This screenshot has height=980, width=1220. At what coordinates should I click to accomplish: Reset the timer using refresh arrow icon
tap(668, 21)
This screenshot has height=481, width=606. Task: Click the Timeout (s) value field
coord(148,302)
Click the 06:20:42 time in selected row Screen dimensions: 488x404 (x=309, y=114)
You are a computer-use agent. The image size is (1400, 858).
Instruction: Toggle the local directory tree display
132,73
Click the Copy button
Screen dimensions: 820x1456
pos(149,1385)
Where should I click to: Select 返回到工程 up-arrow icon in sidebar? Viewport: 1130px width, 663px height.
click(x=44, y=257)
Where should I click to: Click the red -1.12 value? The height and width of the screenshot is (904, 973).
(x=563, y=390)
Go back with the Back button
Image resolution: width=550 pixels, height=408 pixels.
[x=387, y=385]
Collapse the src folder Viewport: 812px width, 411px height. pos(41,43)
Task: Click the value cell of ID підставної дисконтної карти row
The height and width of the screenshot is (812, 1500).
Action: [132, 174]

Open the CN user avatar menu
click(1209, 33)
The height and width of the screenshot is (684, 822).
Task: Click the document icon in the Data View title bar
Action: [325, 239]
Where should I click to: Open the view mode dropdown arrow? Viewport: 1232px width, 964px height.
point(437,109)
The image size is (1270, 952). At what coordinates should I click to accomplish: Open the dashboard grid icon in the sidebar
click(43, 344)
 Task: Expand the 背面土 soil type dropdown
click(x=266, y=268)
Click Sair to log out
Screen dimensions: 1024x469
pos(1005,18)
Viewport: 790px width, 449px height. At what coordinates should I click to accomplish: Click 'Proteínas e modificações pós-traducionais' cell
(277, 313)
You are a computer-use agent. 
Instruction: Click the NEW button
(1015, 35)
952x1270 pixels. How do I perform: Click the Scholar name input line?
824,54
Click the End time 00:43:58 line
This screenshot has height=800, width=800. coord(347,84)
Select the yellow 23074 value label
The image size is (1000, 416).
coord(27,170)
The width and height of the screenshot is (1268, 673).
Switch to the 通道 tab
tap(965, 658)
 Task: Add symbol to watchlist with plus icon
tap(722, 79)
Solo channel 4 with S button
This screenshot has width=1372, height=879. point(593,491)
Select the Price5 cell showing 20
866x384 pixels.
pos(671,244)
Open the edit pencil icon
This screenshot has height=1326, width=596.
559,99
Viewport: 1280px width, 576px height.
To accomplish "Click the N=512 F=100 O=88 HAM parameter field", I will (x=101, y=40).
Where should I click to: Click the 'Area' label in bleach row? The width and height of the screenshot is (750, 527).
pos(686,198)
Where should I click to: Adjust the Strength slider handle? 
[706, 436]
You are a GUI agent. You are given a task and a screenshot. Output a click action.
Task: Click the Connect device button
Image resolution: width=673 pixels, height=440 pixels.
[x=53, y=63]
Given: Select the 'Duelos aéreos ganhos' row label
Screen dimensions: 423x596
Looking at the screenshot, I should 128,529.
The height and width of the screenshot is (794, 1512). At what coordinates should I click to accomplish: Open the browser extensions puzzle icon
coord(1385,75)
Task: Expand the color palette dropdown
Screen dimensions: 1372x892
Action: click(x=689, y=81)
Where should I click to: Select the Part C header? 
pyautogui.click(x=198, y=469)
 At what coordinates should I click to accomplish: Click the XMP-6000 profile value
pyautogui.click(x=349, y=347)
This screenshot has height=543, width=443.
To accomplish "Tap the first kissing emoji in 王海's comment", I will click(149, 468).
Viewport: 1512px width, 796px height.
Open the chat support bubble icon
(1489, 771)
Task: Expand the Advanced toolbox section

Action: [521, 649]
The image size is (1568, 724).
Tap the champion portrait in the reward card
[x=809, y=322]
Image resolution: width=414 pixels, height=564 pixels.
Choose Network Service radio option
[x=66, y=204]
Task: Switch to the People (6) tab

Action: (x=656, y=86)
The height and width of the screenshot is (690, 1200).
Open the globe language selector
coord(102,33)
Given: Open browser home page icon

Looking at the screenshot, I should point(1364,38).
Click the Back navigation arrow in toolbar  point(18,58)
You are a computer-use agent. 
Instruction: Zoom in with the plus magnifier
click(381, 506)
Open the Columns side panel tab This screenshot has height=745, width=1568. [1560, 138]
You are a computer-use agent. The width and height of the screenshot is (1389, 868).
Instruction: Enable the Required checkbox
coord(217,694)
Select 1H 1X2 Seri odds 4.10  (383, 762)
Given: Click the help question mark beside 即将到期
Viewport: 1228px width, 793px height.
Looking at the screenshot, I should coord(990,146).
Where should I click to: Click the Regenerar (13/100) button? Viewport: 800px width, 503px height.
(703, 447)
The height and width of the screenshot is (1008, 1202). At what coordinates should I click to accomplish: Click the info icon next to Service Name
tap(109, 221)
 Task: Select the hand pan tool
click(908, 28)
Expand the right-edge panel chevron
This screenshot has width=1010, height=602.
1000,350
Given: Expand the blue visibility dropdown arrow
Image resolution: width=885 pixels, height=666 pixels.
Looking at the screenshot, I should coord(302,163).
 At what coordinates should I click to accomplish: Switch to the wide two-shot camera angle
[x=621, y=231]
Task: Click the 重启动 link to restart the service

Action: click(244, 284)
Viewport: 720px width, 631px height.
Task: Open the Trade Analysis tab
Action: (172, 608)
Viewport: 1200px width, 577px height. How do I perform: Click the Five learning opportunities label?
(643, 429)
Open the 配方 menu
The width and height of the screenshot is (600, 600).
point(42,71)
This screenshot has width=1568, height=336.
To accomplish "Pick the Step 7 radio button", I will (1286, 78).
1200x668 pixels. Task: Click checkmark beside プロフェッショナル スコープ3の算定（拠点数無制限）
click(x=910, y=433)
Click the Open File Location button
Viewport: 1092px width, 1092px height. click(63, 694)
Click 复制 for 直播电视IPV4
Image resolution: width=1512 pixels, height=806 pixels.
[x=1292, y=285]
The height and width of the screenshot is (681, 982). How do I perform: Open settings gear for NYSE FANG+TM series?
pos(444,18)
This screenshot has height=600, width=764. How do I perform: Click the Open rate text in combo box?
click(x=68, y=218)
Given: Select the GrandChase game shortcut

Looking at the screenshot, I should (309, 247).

Short task >>
Please recast every line of the records above as a Markdown table with the columns "Row" and "Text," numbering the rows in order and leaving out blank lines.

Exercise response >>
| Row | Text |
|---|---|
| 1 | This screenshot has height=980, width=1220. At what coordinates should I click to accomplish: Reset the timer using refresh arrow icon |
| 2 | tap(668, 21) |
| 3 | This screenshot has height=481, width=606. Task: Click the Timeout (s) value field |
| 4 | coord(148,302) |
| 5 | Click the 06:20:42 time in selected row Screen dimensions: 488x404 (x=309, y=114) |
| 6 | You are a computer-use agent. The image size is (1400, 858). |
| 7 | Instruction: Toggle the local directory tree display |
| 8 | 132,73 |
| 9 | Click the Copy button |
| 10 | Screen dimensions: 820x1456 |
| 11 | pos(149,1385) |
| 12 | Where should I click to: Select 返回到工程 up-arrow icon in sidebar? Viewport: 1130px width, 663px height. |
| 13 | click(x=44, y=257) |
| 14 | Where should I click to: Click the red -1.12 value? The height and width of the screenshot is (904, 973). |
| 15 | (x=563, y=390) |
| 16 | Go back with the Back button |
| 17 | Image resolution: width=550 pixels, height=408 pixels. |
| 18 | [x=387, y=385] |
| 19 | Collapse the src folder Viewport: 812px width, 411px height. pos(41,43) |
| 20 | Task: Click the value cell of ID підставної дисконтної карти row |
| 21 | The height and width of the screenshot is (812, 1500). |
| 22 | Action: [132, 174] |
| 23 | Open the CN user avatar menu |
| 24 | click(1209, 33) |
| 25 | The height and width of the screenshot is (684, 822). |
| 26 | Task: Click the document icon in the Data View title bar |
| 27 | Action: [325, 239] |
| 28 | Where should I click to: Open the view mode dropdown arrow? Viewport: 1232px width, 964px height. |
| 29 | point(437,109) |
| 30 | The image size is (1270, 952). At what coordinates should I click to accomplish: Open the dashboard grid icon in the sidebar |
| 31 | click(43, 344) |
| 32 |  Task: Expand the 背面土 soil type dropdown |
| 33 | click(x=266, y=268) |
| 34 | Click Sair to log out |
| 35 | Screen dimensions: 1024x469 |
| 36 | pos(1005,18) |
| 37 | Viewport: 790px width, 449px height. At what coordinates should I click to accomplish: Click 'Proteínas e modificações pós-traducionais' cell |
| 38 | (277, 313) |
| 39 | You are a computer-use agent.  |
| 40 | Instruction: Click the NEW button |
| 41 | (1015, 35) |
| 42 | 952x1270 pixels. How do I perform: Click the Scholar name input line? |
| 43 | 824,54 |
| 44 | Click the End time 00:43:58 line |
| 45 | This screenshot has height=800, width=800. coord(347,84) |
| 46 | Select the yellow 23074 value label |
| 47 | The image size is (1000, 416). |
| 48 | coord(27,170) |
| 49 | The width and height of the screenshot is (1268, 673). |
| 50 | Switch to the 通道 tab |
| 51 | tap(965, 658) |
| 52 |  Task: Add symbol to watchlist with plus icon |
| 53 | tap(722, 79) |
| 54 | Solo channel 4 with S button |
| 55 | This screenshot has width=1372, height=879. point(593,491) |
| 56 | Select the Price5 cell showing 20 |
| 57 | 866x384 pixels. |
| 58 | pos(671,244) |
| 59 | Open the edit pencil icon |
| 60 | This screenshot has height=1326, width=596. |
| 61 | 559,99 |
| 62 | Viewport: 1280px width, 576px height. |
| 63 | To accomplish "Click the N=512 F=100 O=88 HAM parameter field", I will (x=101, y=40). |
| 64 | Where should I click to: Click the 'Area' label in bleach row? The width and height of the screenshot is (750, 527). |
| 65 | pos(686,198) |
| 66 | Where should I click to: Adjust the Strength slider handle?  |
| 67 | [706, 436] |
| 68 | You are a GUI agent. You are given a task and a screenshot. Output a click action. |
| 69 | Task: Click the Connect device button |
| 70 | Image resolution: width=673 pixels, height=440 pixels. |
| 71 | [x=53, y=63] |
| 72 | Given: Select the 'Duelos aéreos ganhos' row label |
| 73 | Screen dimensions: 423x596 |
| 74 | Looking at the screenshot, I should 128,529. |
| 75 | The height and width of the screenshot is (794, 1512). At what coordinates should I click to accomplish: Open the browser extensions puzzle icon |
| 76 | coord(1385,75) |
| 77 | Task: Expand the color palette dropdown |
| 78 | Screen dimensions: 1372x892 |
| 79 | Action: click(x=689, y=81) |
| 80 | Where should I click to: Select the Part C header?  |
| 81 | pyautogui.click(x=198, y=469) |
| 82 |  At what coordinates should I click to accomplish: Click the XMP-6000 profile value |
| 83 | pyautogui.click(x=349, y=347) |
| 84 | This screenshot has height=543, width=443. |
| 85 | To accomplish "Tap the first kissing emoji in 王海's comment", I will click(149, 468). |
| 86 | Viewport: 1512px width, 796px height. |
| 87 | Open the chat support bubble icon |
| 88 | (1489, 771) |
| 89 | Task: Expand the Advanced toolbox section |
| 90 | Action: [521, 649] |
| 91 | The image size is (1568, 724). |
| 92 | Tap the champion portrait in the reward card |
| 93 | [x=809, y=322] |
| 94 | Image resolution: width=414 pixels, height=564 pixels. |
| 95 | Choose Network Service radio option |
| 96 | [x=66, y=204] |
| 97 | Task: Switch to the People (6) tab |
| 98 | Action: (x=656, y=86) |
| 99 | The height and width of the screenshot is (690, 1200). |
| 100 | Open the globe language selector |
| 101 | coord(102,33) |
| 102 | Given: Open browser home page icon |
| 103 | Looking at the screenshot, I should point(1364,38). |
| 104 | Click the Back navigation arrow in toolbar  point(18,58) |
| 105 | You are a computer-use agent.  |
| 106 | Instruction: Zoom in with the plus magnifier |
| 107 | click(381, 506) |
| 108 | Open the Columns side panel tab This screenshot has height=745, width=1568. [1560, 138] |
| 109 | You are a computer-use agent. The width and height of the screenshot is (1389, 868). |
| 110 | Instruction: Enable the Required checkbox |
| 111 | coord(217,694) |
| 112 | Select 1H 1X2 Seri odds 4.10  (383, 762) |
| 113 | Given: Click the help question mark beside 即将到期 |
| 114 | Viewport: 1228px width, 793px height. |
| 115 | Looking at the screenshot, I should coord(990,146). |
| 116 | Where should I click to: Click the Regenerar (13/100) button? Viewport: 800px width, 503px height. |
| 117 | (703, 447) |
| 118 | The height and width of the screenshot is (1008, 1202). At what coordinates should I click to accomplish: Click the info icon next to Service Name |
| 119 | tap(109, 221) |
| 120 |  Task: Select the hand pan tool |
| 121 | click(908, 28) |
| 122 | Expand the right-edge panel chevron |
| 123 | This screenshot has width=1010, height=602. |
| 124 | 1000,350 |
| 125 | Given: Expand the blue visibility dropdown arrow |
| 126 | Image resolution: width=885 pixels, height=666 pixels. |
| 127 | Looking at the screenshot, I should coord(302,163). |
| 128 |  At what coordinates should I click to accomplish: Switch to the wide two-shot camera angle |
| 129 | [x=621, y=231] |
| 130 | Task: Click the 重启动 link to restart the service |
| 131 | Action: click(244, 284) |
| 132 | Viewport: 720px width, 631px height. |
| 133 | Task: Open the Trade Analysis tab |
| 134 | Action: (172, 608) |
| 135 | Viewport: 1200px width, 577px height. How do I perform: Click the Five learning opportunities label? |
| 136 | (643, 429) |
| 137 | Open the 配方 menu |
| 138 | The width and height of the screenshot is (600, 600). |
| 139 | point(42,71) |
| 140 | This screenshot has width=1568, height=336. |
| 141 | To accomplish "Pick the Step 7 radio button", I will (1286, 78). |
| 142 | 1200x668 pixels. Task: Click checkmark beside プロフェッショナル スコープ3の算定（拠点数無制限） |
| 143 | click(x=910, y=433) |
| 144 | Click the Open File Location button |
| 145 | Viewport: 1092px width, 1092px height. click(63, 694) |
| 146 | Click 复制 for 直播电视IPV4 |
| 147 | Image resolution: width=1512 pixels, height=806 pixels. |
| 148 | [x=1292, y=285] |
| 149 | The height and width of the screenshot is (681, 982). How do I perform: Open settings gear for NYSE FANG+TM series? |
| 150 | pos(444,18) |
| 151 | This screenshot has height=600, width=764. How do I perform: Click the Open rate text in combo box? |
| 152 | click(x=68, y=218) |
| 153 | Given: Select the GrandChase game shortcut |
| 154 | Looking at the screenshot, I should (309, 247). |